*** Opening GIVEN DATA ***

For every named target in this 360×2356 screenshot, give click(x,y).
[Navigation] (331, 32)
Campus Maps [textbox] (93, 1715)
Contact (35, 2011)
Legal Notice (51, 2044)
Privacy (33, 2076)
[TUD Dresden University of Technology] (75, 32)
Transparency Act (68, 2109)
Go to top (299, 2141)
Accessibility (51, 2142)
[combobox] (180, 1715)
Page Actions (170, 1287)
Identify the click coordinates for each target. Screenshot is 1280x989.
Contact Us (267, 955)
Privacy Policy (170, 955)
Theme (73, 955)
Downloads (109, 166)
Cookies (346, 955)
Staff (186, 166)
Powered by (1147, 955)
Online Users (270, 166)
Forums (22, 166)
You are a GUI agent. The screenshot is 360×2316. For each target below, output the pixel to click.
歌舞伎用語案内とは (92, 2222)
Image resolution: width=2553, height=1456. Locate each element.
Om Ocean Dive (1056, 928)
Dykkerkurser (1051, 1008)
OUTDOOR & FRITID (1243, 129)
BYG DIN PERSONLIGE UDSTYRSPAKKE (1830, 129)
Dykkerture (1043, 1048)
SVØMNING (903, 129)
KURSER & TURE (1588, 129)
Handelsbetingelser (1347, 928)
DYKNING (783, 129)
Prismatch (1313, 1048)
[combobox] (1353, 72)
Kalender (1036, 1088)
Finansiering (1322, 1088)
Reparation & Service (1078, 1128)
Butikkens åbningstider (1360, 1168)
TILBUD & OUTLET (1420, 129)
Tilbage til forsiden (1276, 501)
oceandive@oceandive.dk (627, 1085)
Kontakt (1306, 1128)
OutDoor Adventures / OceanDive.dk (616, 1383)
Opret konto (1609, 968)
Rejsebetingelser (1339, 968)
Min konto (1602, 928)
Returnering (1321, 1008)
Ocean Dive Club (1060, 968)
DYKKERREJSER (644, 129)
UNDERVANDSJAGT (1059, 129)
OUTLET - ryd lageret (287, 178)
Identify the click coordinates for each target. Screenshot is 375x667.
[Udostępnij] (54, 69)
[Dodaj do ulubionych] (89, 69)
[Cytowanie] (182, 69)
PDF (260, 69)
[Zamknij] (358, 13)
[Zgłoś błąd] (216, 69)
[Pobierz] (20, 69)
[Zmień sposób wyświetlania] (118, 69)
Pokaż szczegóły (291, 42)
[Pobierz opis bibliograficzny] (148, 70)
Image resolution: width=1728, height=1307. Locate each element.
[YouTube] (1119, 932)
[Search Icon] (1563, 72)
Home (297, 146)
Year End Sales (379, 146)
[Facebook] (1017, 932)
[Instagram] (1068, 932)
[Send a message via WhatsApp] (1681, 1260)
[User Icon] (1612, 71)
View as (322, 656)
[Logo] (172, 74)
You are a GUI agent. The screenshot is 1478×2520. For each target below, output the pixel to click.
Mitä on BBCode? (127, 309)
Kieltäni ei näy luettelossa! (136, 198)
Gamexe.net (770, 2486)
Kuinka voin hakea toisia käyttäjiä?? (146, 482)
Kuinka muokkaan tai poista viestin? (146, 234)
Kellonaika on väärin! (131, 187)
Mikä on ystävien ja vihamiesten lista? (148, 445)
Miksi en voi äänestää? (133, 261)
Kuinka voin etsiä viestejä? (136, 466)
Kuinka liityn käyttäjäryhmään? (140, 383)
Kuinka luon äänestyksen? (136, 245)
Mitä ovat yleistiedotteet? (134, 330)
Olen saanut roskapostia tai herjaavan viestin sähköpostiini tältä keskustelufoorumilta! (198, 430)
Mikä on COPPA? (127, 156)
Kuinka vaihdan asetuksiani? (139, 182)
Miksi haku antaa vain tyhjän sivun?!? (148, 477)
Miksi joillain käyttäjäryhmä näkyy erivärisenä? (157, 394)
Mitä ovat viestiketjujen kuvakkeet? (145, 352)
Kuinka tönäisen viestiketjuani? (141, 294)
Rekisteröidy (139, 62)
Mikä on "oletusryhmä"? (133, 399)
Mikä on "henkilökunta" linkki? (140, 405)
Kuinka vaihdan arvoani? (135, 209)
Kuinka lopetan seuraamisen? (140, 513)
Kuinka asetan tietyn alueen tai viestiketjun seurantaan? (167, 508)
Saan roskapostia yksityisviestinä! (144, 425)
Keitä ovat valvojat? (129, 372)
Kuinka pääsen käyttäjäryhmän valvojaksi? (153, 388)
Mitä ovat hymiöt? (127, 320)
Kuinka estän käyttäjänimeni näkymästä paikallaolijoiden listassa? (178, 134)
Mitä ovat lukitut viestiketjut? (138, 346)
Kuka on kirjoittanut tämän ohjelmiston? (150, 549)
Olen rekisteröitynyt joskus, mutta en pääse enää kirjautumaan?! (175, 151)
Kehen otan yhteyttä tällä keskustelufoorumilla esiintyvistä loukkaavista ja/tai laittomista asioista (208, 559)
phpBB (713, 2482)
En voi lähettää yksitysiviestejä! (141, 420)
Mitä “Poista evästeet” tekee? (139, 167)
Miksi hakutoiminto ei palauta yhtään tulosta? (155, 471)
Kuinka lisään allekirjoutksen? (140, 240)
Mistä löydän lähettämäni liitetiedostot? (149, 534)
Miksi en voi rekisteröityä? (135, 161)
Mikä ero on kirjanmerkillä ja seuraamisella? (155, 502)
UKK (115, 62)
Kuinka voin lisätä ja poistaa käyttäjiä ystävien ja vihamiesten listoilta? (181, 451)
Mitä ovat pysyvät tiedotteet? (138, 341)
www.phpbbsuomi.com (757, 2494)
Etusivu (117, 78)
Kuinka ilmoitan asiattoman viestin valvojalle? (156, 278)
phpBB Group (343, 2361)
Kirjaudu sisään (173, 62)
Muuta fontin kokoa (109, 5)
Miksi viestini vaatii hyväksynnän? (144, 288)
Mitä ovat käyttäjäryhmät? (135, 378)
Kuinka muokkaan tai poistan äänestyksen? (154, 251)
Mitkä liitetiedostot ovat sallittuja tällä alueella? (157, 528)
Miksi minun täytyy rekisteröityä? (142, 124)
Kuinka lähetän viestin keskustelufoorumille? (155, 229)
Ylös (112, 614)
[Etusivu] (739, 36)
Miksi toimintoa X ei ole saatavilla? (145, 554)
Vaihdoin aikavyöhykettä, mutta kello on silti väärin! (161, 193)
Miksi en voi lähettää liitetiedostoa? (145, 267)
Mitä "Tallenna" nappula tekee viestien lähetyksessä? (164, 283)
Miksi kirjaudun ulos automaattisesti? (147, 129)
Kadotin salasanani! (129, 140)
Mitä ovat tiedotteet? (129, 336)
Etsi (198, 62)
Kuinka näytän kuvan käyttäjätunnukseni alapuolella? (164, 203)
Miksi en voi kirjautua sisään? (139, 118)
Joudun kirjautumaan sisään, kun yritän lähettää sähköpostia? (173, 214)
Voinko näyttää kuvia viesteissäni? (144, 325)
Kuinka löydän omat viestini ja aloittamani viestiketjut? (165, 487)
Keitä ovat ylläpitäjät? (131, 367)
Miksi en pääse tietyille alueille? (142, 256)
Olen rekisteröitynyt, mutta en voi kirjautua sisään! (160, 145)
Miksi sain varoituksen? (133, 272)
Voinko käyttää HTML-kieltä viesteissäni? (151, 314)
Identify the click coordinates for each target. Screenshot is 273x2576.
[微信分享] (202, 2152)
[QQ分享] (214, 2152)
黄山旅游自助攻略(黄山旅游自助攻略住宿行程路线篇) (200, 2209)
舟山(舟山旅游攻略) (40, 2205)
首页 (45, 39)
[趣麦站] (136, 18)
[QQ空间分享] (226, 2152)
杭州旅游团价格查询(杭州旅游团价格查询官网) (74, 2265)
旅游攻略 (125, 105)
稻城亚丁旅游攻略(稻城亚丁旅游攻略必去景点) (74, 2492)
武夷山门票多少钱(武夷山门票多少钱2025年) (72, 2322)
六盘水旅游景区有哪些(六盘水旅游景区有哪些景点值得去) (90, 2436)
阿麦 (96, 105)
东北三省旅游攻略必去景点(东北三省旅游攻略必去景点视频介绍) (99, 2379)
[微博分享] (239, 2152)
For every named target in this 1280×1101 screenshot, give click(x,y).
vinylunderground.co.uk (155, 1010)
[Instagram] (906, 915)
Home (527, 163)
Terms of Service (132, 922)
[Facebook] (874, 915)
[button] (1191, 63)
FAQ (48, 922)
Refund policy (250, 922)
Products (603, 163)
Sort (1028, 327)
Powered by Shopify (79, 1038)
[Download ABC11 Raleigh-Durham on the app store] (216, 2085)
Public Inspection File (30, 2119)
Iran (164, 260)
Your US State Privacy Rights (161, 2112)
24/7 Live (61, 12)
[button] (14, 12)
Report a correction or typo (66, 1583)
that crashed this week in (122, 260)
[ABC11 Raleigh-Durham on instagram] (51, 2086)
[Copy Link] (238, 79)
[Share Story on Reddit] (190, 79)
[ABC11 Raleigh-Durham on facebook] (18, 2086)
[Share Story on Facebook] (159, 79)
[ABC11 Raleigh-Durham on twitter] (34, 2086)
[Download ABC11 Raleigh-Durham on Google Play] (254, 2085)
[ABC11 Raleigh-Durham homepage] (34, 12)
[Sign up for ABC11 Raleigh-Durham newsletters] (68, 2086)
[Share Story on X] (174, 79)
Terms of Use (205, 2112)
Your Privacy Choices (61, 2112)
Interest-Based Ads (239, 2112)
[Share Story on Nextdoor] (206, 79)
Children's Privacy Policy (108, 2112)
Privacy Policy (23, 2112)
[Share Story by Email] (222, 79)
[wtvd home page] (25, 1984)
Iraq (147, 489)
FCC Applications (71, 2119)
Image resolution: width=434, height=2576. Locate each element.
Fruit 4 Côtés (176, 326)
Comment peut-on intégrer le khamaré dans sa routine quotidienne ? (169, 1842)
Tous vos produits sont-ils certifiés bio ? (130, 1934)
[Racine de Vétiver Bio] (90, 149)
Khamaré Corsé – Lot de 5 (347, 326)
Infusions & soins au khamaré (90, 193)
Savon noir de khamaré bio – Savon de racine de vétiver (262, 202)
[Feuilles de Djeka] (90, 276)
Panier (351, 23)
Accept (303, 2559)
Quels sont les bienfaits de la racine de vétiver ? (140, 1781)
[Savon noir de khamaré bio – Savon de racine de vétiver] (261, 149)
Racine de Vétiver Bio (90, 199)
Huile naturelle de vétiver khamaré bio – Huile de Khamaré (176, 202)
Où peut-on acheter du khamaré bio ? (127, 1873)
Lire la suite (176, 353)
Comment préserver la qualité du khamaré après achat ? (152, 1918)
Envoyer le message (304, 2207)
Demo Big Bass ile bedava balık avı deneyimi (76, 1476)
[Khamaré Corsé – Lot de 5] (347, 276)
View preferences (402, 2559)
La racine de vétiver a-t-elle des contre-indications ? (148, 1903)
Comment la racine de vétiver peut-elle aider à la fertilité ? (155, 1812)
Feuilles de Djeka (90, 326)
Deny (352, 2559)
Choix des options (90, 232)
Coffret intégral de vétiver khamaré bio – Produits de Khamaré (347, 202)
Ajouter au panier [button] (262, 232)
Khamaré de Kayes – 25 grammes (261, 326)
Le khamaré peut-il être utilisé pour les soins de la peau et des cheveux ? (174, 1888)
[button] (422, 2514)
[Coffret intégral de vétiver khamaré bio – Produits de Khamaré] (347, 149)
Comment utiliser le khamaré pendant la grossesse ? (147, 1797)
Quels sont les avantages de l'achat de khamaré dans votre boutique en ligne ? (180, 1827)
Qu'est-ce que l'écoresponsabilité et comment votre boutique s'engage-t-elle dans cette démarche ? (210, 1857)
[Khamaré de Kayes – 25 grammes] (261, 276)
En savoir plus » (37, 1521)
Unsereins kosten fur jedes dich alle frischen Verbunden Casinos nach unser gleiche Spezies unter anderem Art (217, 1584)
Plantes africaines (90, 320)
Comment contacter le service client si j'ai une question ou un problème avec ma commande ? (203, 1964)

*** Closing GIVEN DATA ***

## TASK:
Taking the lines above, repeat exactly those from the line that contains "oceandive@oceandive.dk (627, 1085)" through the line that contains "Miksi joillain käyttäjäryhmä", and both of those lines as well. Include nothing else.

## OUTPUT FOR THIS TASK:
oceandive@oceandive.dk (627, 1085)
Kontakt (1306, 1128)
OutDoor Adventures / OceanDive.dk (616, 1383)
Opret konto (1609, 968)
Rejsebetingelser (1339, 968)
Min konto (1602, 928)
Returnering (1321, 1008)
Ocean Dive Club (1060, 968)
DYKKERREJSER (644, 129)
UNDERVANDSJAGT (1059, 129)
OUTLET - ryd lageret (287, 178)
Identify the click coordinates for each target. Screenshot is 375x667.
[Udostępnij] (54, 69)
[Dodaj do ulubionych] (89, 69)
[Cytowanie] (182, 69)
PDF (260, 69)
[Zamknij] (358, 13)
[Zgłoś błąd] (216, 69)
[Pobierz] (20, 69)
[Zmień sposób wyświetlania] (118, 69)
Pokaż szczegóły (291, 42)
[Pobierz opis bibliograficzny] (148, 70)
Image resolution: width=1728, height=1307. Locate each element.
[YouTube] (1119, 932)
[Search Icon] (1563, 72)
Home (297, 146)
Year End Sales (379, 146)
[Facebook] (1017, 932)
[Instagram] (1068, 932)
[Send a message via WhatsApp] (1681, 1260)
[User Icon] (1612, 71)
View as (322, 656)
[Logo] (172, 74)
You are a GUI agent. The screenshot is 1478×2520. For each target below, output the pixel to click.
Mitä on BBCode? (127, 309)
Kieltäni ei näy luettelossa! (136, 198)
Gamexe.net (770, 2486)
Kuinka voin hakea toisia käyttäjiä?? (146, 482)
Kuinka muokkaan tai poista viestin? (146, 234)
Kellonaika on väärin! (131, 187)
Mikä on ystävien ja vihamiesten lista? (148, 445)
Miksi en voi äänestää? (133, 261)
Kuinka voin etsiä viestejä? (136, 466)
Kuinka liityn käyttäjäryhmään? (140, 383)
Kuinka luon äänestyksen? (136, 245)
Mitä ovat yleistiedotteet? (134, 330)
Olen saanut roskapostia tai herjaavan viestin sähköpostiini tältä keskustelufoorumilta! (198, 430)
Mikä on COPPA? (127, 156)
Kuinka vaihdan asetuksiani? (139, 182)
Miksi haku antaa vain tyhjän sivun?!? (148, 477)
Miksi joillain käyttäjäryhmä näkyy erivärisenä? (157, 394)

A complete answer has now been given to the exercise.